AI Agentic Vulnerability Injection And Transformation with Optimized Reasoning
Amine Lbath, Massih-Reza Amini, Aurelien Delaitre, Vadim Okun
TL;DR
AVIATOR introduces an AI-agentic vulnerability injection framework that orchestrates specialized agents and tools to generate realistic, category-specific vulnerabilities for large-scale datasets. By combining Retrieval-Augmented Generation and LoRA-based fine-tuning within a modular pipeline, AVIATOR achieves high injection success across diverse benchmarks and expands CWE coverage beyond prior approaches. Empirical results show strong gains from supervised fine-tuning over reinforcement learning and demonstrate that workflow depth and specialized models substantially improve performance. The framework also integrates static analysis for validation, enabling robust, scalable dataset generation with practical cost efficiency. This work advances automated vulnerability data generation, addressing data scarcity and enabling more reliable training and benchmarking of AI-based vulnerability detection and repair systems.
Abstract
The increasing complexity of software systems and the sophistication of cyber-attacks have underscored the critical need for effective automated vulnerability detection and repair systems. Data-driven approaches using deep learning models show promise but critically depend on the availability of large, accurately labeled datasets. Yet existing datasets either suffer from noisy labels, limited range of vulnerabilities, or fail to reflect vulnerabilities as they occur in real-world software. This also limits large-scale benchmarking of such solutions.
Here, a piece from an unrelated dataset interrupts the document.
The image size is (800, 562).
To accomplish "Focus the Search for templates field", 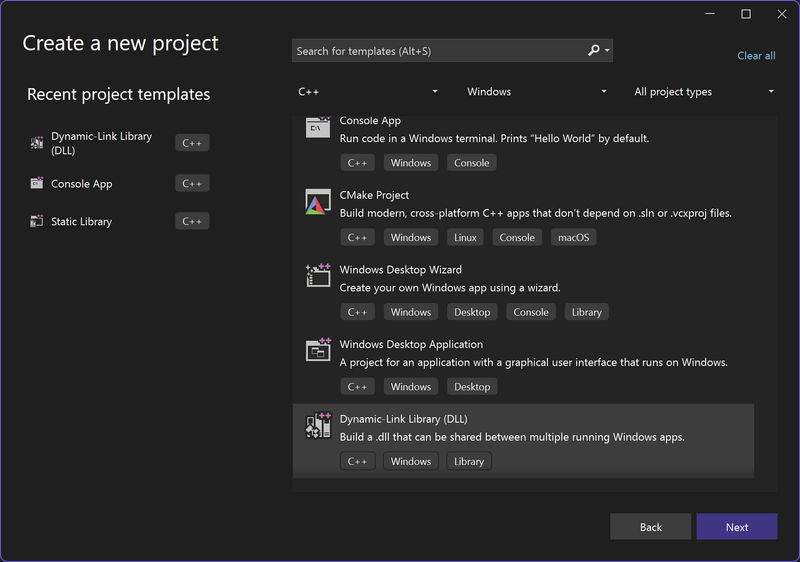I will pyautogui.click(x=438, y=51).
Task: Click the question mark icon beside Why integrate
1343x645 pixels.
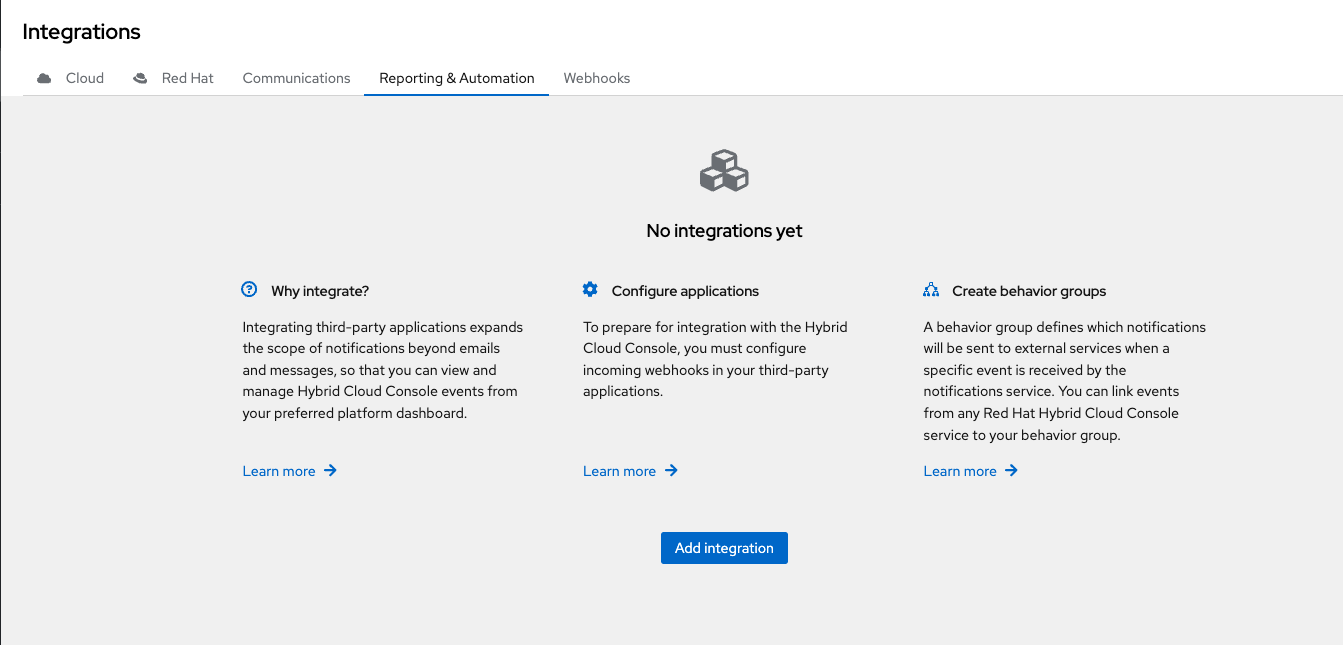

Automated vulnerability injection provides a way to directly address these dataset limitations, but existing techniques remain limited in coverage, contextual fidelity, or injection success rates. In this paper, we present AVIATOR, the first AI-agentic vulnerability injection workflow. It automatically injects realistic, category-specific vulnerabilities for high-fidelity, diverse, large-scale vulnerability dataset generation. Unlike prior monolithic approaches, AVIATOR orchestrates specialized AI agents, function agents and traditional code analysis tools that replicate expert reasoning. It combines semantic analysis, injection synthesis enhanced with LoRA-based fine-tuning and Retrieval-Augmented Generation, as well as post-injection validation via static analysis and LLM-based discriminators. This modular decomposition allows specialized agents to focus on distinct tasks, improving robustness of injection and reducing error propagation across the workflow. Evaluations across three distinct benchmarks demonstrate that AVIATOR achieves 91%-95% injection success rates, significantly surpassing existing automated dataset generation techniques in both accuracy and scope of software vulnerabilities.